REQUIRED WORK:
Working through the lines below, return each one that holds "will".

Stored dataset items:

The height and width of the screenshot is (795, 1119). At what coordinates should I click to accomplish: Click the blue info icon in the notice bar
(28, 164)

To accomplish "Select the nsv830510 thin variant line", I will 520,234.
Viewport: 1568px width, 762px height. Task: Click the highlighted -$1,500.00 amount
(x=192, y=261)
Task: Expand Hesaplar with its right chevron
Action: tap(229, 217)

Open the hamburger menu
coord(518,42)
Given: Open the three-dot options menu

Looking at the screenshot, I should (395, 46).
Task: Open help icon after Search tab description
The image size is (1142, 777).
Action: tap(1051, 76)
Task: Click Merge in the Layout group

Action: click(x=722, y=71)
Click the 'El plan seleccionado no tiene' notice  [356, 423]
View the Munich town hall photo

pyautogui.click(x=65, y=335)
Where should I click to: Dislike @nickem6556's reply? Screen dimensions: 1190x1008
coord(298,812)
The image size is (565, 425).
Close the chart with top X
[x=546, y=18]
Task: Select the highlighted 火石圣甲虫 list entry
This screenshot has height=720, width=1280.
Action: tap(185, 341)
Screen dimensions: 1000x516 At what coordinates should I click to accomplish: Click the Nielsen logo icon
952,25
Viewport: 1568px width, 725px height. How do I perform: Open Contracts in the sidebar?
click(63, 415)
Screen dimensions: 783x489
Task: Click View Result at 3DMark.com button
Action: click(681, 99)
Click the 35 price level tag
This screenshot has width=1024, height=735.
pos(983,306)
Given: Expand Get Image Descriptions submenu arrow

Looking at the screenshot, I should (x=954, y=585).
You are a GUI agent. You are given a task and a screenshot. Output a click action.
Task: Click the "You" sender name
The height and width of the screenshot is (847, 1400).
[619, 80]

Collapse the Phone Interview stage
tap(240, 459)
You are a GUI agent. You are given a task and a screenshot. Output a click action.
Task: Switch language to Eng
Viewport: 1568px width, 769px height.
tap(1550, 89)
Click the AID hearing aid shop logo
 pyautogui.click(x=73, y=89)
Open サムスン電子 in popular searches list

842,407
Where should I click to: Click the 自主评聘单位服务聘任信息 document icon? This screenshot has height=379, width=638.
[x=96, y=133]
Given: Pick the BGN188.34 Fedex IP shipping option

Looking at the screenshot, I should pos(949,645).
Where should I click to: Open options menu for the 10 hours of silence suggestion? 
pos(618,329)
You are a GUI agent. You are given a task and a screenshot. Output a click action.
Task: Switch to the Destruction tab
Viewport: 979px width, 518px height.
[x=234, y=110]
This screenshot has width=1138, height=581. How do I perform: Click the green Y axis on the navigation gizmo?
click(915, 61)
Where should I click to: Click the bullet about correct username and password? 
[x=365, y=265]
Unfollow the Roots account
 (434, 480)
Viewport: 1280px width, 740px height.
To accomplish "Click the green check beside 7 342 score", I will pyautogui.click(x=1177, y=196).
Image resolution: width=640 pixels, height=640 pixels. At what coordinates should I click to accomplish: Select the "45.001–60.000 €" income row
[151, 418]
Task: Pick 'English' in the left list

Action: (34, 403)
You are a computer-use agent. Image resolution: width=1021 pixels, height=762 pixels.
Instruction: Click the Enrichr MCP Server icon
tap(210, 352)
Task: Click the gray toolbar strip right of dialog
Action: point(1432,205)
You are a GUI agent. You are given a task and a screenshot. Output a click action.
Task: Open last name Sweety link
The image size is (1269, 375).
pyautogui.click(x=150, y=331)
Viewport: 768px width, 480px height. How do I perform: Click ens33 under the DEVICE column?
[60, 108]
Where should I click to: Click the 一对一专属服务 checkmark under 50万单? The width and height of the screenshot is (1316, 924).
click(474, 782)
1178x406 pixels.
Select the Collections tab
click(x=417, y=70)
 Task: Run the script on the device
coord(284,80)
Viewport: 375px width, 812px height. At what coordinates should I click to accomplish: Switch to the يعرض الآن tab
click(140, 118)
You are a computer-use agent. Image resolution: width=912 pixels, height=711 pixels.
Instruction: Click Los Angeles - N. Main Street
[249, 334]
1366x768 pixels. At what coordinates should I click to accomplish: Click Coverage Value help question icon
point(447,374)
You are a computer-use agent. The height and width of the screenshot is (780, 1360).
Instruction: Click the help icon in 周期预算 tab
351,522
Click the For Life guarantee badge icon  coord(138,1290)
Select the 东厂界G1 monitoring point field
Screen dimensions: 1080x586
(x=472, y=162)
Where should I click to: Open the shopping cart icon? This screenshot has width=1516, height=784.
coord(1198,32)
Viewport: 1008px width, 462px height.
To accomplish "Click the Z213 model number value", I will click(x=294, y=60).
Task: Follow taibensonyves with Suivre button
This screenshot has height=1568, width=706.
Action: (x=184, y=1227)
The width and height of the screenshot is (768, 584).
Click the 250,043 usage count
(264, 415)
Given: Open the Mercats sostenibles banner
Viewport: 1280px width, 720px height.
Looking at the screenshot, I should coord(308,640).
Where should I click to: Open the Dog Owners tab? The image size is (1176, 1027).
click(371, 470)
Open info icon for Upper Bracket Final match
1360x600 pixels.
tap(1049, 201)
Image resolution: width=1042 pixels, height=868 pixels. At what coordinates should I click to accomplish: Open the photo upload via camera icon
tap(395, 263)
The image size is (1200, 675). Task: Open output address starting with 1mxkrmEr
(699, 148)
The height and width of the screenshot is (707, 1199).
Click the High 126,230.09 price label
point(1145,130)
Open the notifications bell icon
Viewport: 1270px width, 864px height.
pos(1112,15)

RESULT FOR THIS TASK:
To accomplish "Select the nsv830510 thin variant line", I will 520,234.
To accomplish "Click the green check beside 7 342 score", I will pyautogui.click(x=1177, y=196).
To accomplish "Click the Z213 model number value", I will click(x=294, y=60).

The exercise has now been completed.